====== Material shown

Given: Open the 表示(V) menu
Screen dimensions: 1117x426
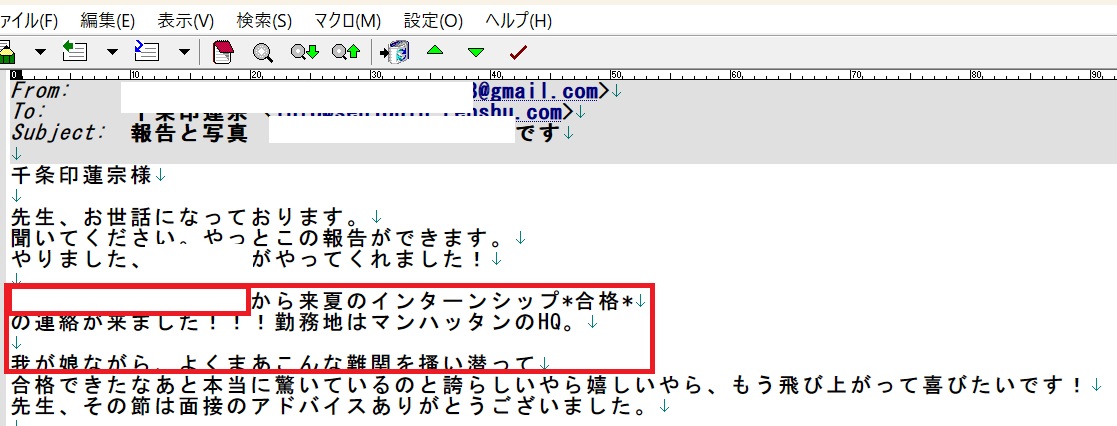Looking at the screenshot, I should coord(186,20).
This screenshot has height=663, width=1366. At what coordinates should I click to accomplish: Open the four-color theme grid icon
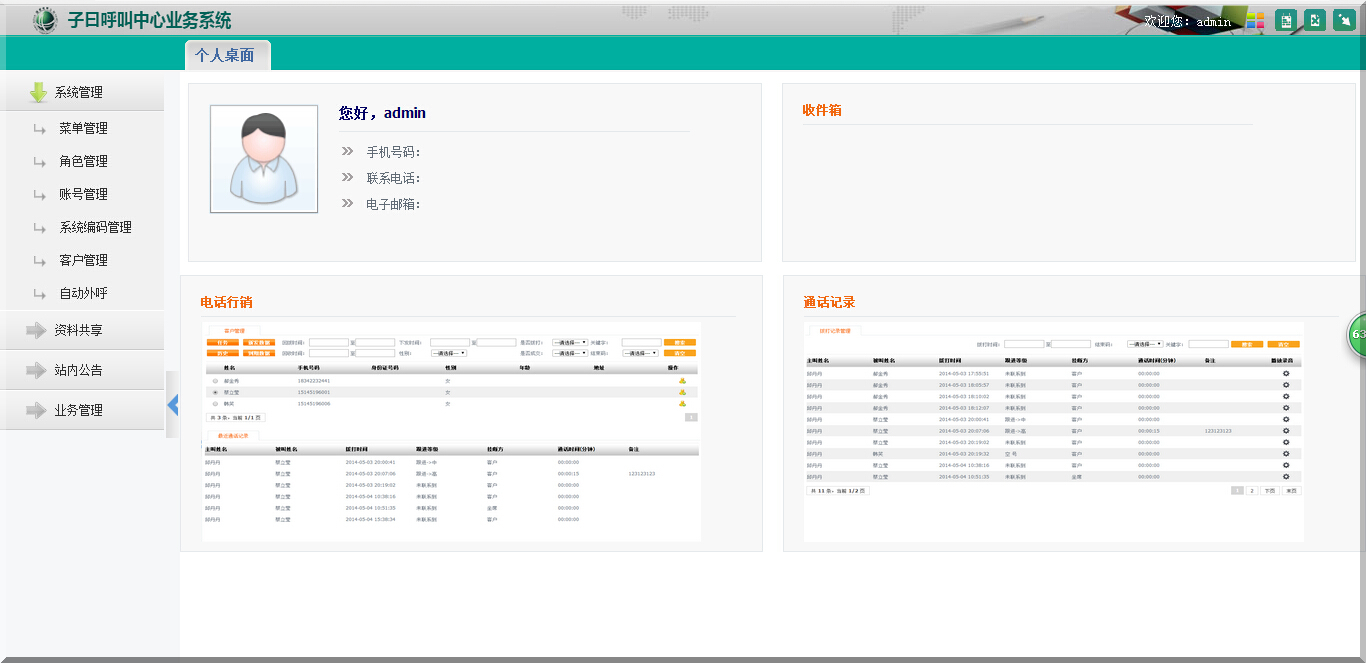(x=1255, y=21)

============

In your copy, restate the data above word for word but leave out any picture.

Given: Open the 表示(V) menu
Screen dimensions: 1117x426
Looking at the screenshot, I should coord(186,20).
This screenshot has height=663, width=1366. At what coordinates should I click to accomplish: Open the four-color theme grid icon
(x=1255, y=21)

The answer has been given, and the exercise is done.